Stored entries from a collection:
=======

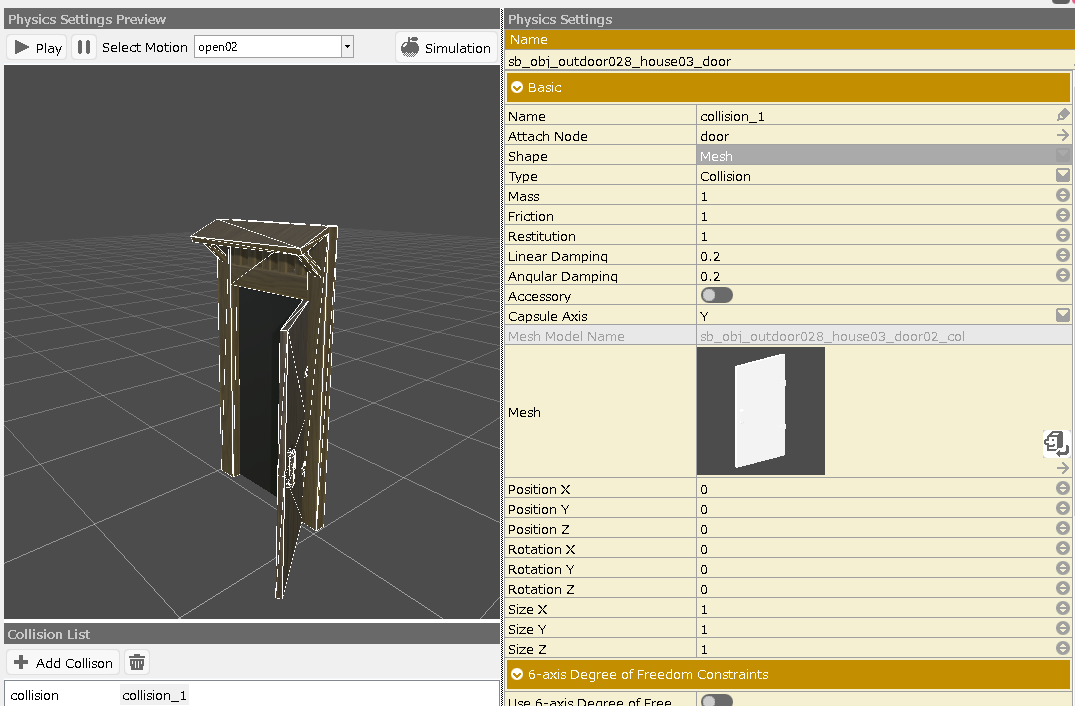Toggle the Accessory switch

[717, 296]
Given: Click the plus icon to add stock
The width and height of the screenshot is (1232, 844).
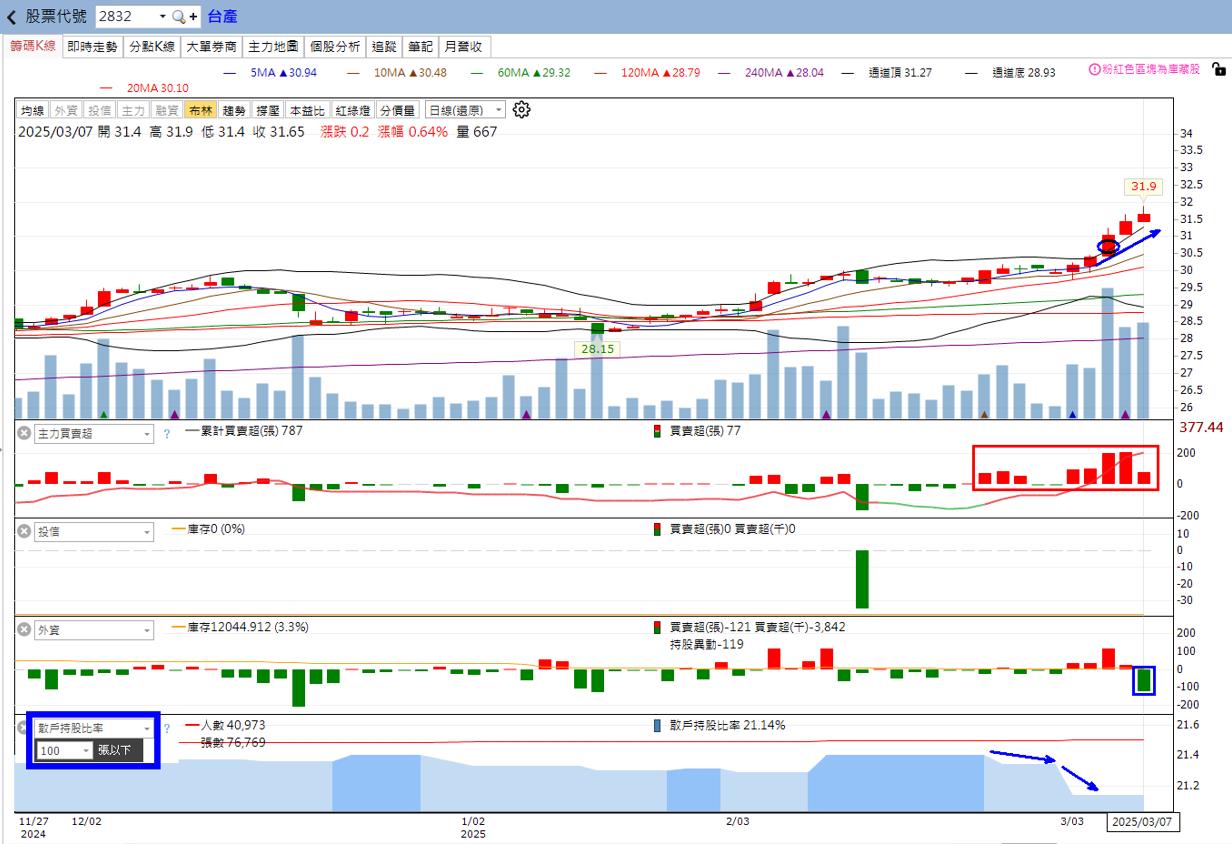Looking at the screenshot, I should pos(193,17).
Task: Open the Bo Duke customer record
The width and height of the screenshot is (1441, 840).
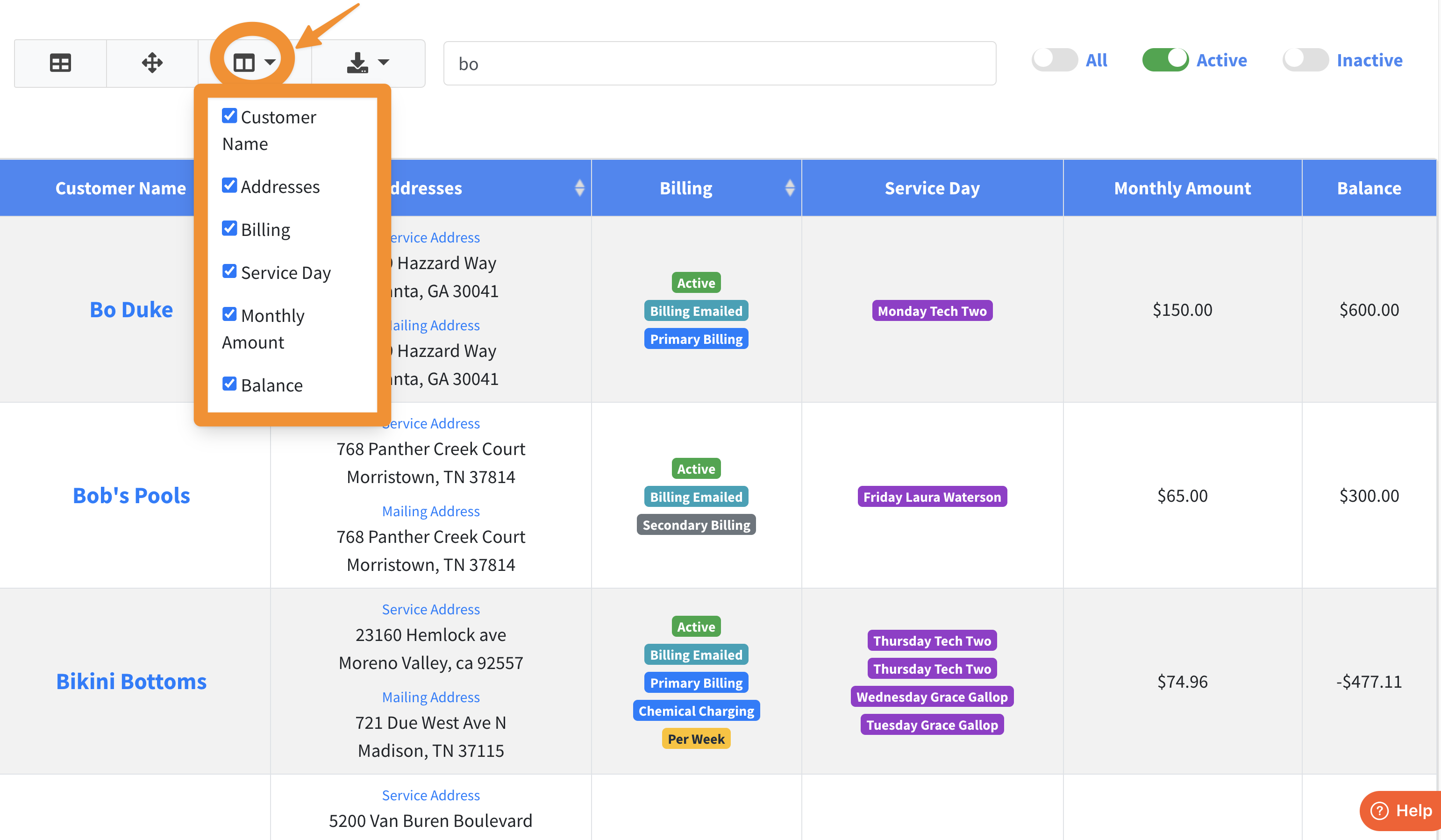Action: [131, 309]
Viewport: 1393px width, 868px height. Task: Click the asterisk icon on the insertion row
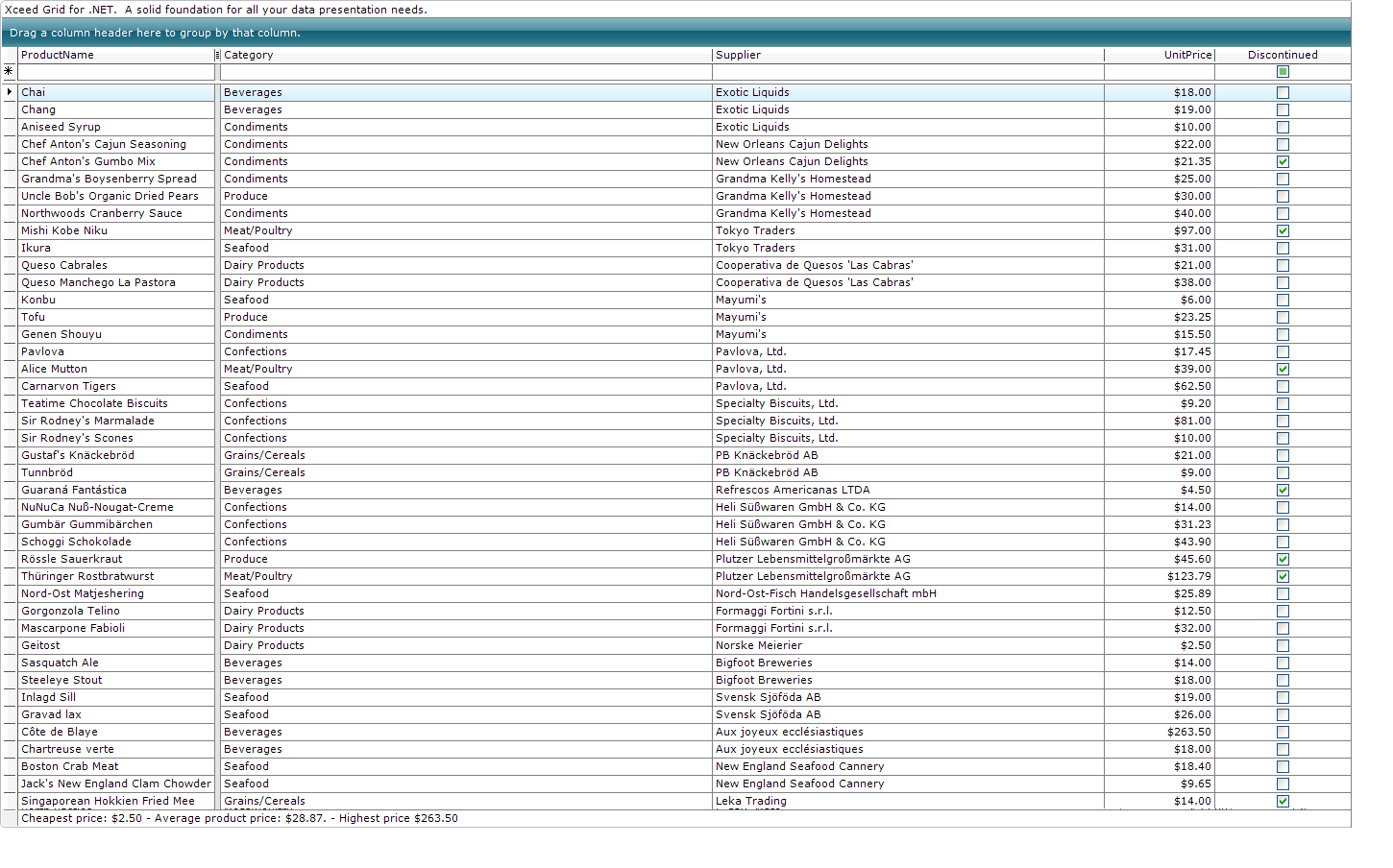(x=8, y=70)
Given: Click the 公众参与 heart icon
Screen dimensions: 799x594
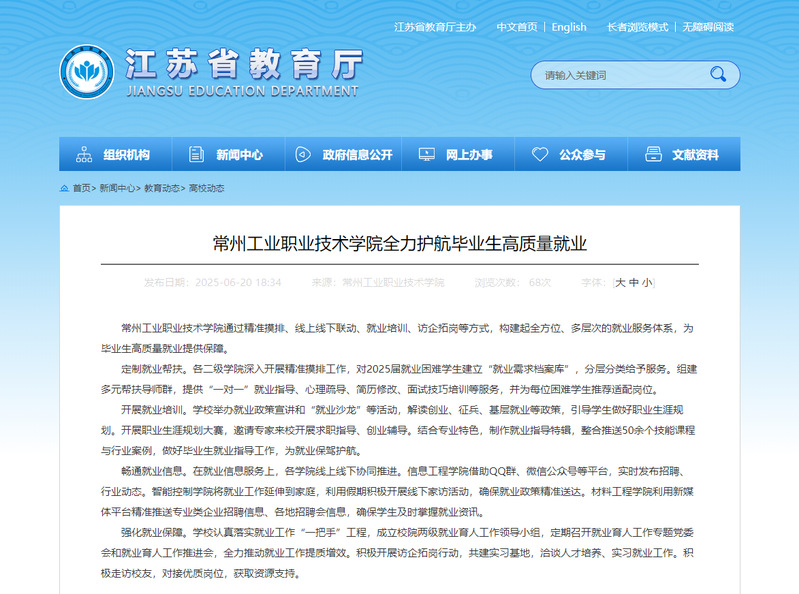Looking at the screenshot, I should 540,155.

=======

Given task:
Can you write out every one of the entries above line for line, without changing anything, but leaving the pictures out?

Solved exercise:
Toggle the Accessory switch

[717, 296]
Given: Click the plus icon to add stock
The width and height of the screenshot is (1232, 844).
Looking at the screenshot, I should pos(193,17).
Task: Open the Bo Duke customer record
The width and height of the screenshot is (1441, 840).
Action: [131, 309]
Viewport: 1393px width, 868px height. Task: Click the asterisk icon on the insertion row
(x=8, y=70)
Given: Click the 公众参与 heart icon
Screen dimensions: 799x594
Looking at the screenshot, I should 540,155.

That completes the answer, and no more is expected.